Safe use of synthetic data:

  • Use a stronger model to generate data for a weaker model (distillation, not self-training)
  • Always verify synthetic data (human spot-check, automated validation)
  • Mix synthetic with real data (never use 100% synthetic)
  • Limit to 20-30% of total training data

Data Contamination

The problem: Your training data may contain test data from benchmarks (MMLU, HumanEval, etc.). If so, your model appears to perform better than it actually does.
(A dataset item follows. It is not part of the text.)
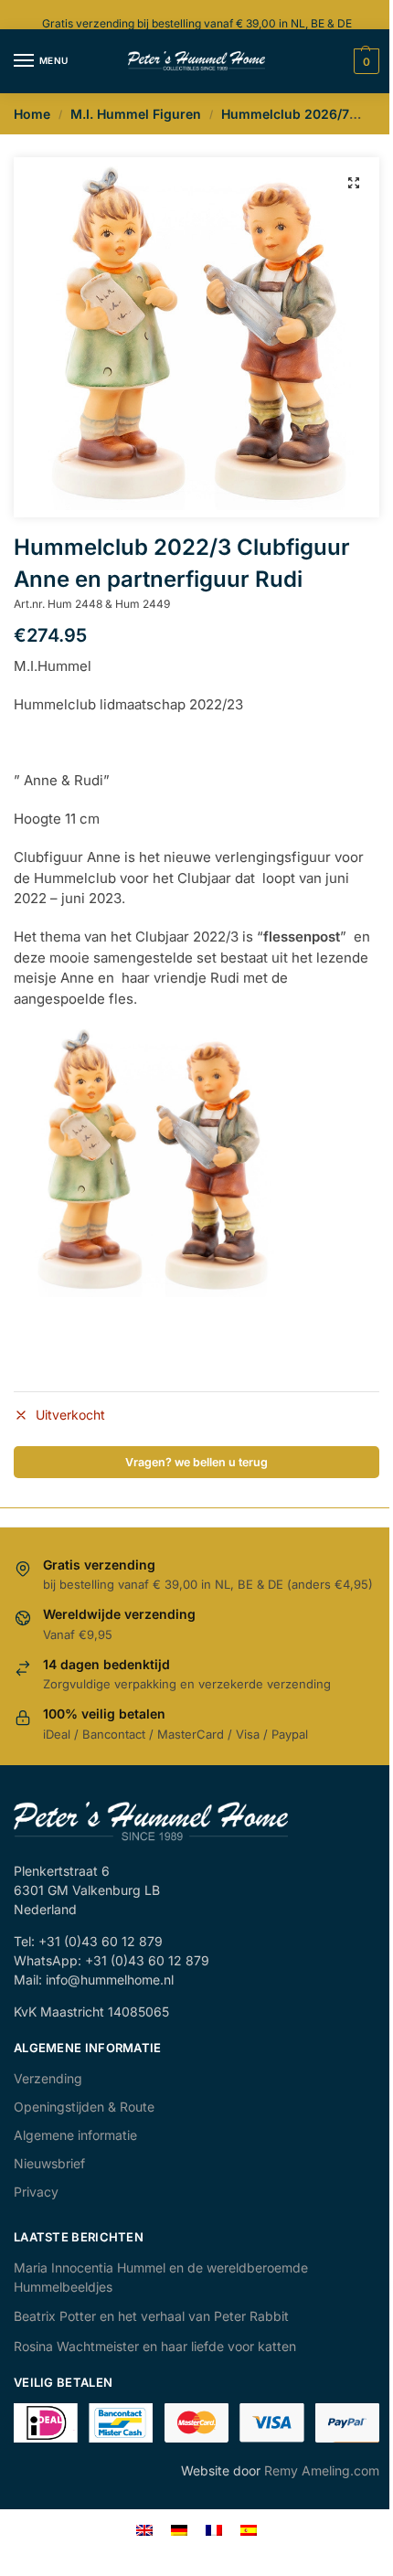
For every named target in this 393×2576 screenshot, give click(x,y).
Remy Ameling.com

Examples of contamination:

  • A model is trained on the internet, which includes the full MMLU test set
  • The model “scores” 90% on MMLU, but it has seen the answers during training
  • Real performance might be 70-80% — 10-20 points inflated

How to detect contamination:

  • N-gram overlap: Check if test set examples appear verbatim in training data
  • Perplexity analysis: Models have unusually low perplexity on contaminated test examples
  • Membership inference: Train a classifier to distinguish training vs non-training data

How to prevent it:

  • Use benchmarks released after your training data cutoff date
  • Deduplicate training data against known benchmark sets
  • Report contamination analysis alongside benchmark scores
  • Test on “unseen” variants of benchmarks (MMLU-Redux, HumanEval-X)

Data Versioning

Treat training data like code: version it, track changes, document decisions.

What to track:

  • Data source (URL, dataset name, version)
  • Processing steps applied (filtering, dedup, cleaning)
  • Date collected
  • Selection criteria (what was included/excluded and why)
  • License and usage terms

Tools:

  • DVC (Data Version Control): Git-like versioning for datasets
  • Hugging Face Datasets: Versioned dataset storage with provenance tracking
  • LFS (Git Large File Storage): For smaller datasets (<5GB)
  • Custom manifest files: JSON/YAML with hashes for each data version

Data Engineering Checklist

  • Identify data sources (public + proprietary)
  • Run deduplication (exact + near-dedup with MinHash)
  • Apply quality filters (perplexity, length, language)
  • Remove PII and sensitive information
  • Curate domain mix ratios
  • Verify sample quality (human review 100-500 examples)
  • Check for benchmark contamination
  • Version dataset (DVC or similar)
  • Document all processing decisions
  • Re-evaluate as new data becomes available

Instruction Fine-tuning (Most Important)

What Is Instruction Fine-tuning?

Taking a pre-trained model and training it on instruction examples (question-answer pairs):

Pre-trained Model (trained on next-token prediction)
Fine-tune on 1000-100000 <instruction, response> pairs
Model learns to follow instructions better

How It Works

Before instruction fine-tuning:

User: "Classify this: Great product!"
Model: "Great product! is a great example of a positive review in the market.
Let me tell you why products..."
Problem: Rambles, doesn't answer the question

After instruction fine-tuning:

User: "Classify this: Great product!"
Model: "Positive"
Better: Direct, follows instruction

Why It Works

The model learns:

  1. What instruction-following looks like (Q→A format)
  2. How to structure responses (short, direct, relevant)
  3. Diverse tasks (classification, summarization, extraction)

Data Requirements

QualityExamples NeededTypical CostEffort
Low (scraped, auto-generated)10K$1K1 week
Medium (human-reviewed)5-10K$5-50K2-4 weeks
High (expert-curated)1-5K$50-200K4-12 weeks

Rule of thumb: 1000 good examples > 10000 mediocre examples.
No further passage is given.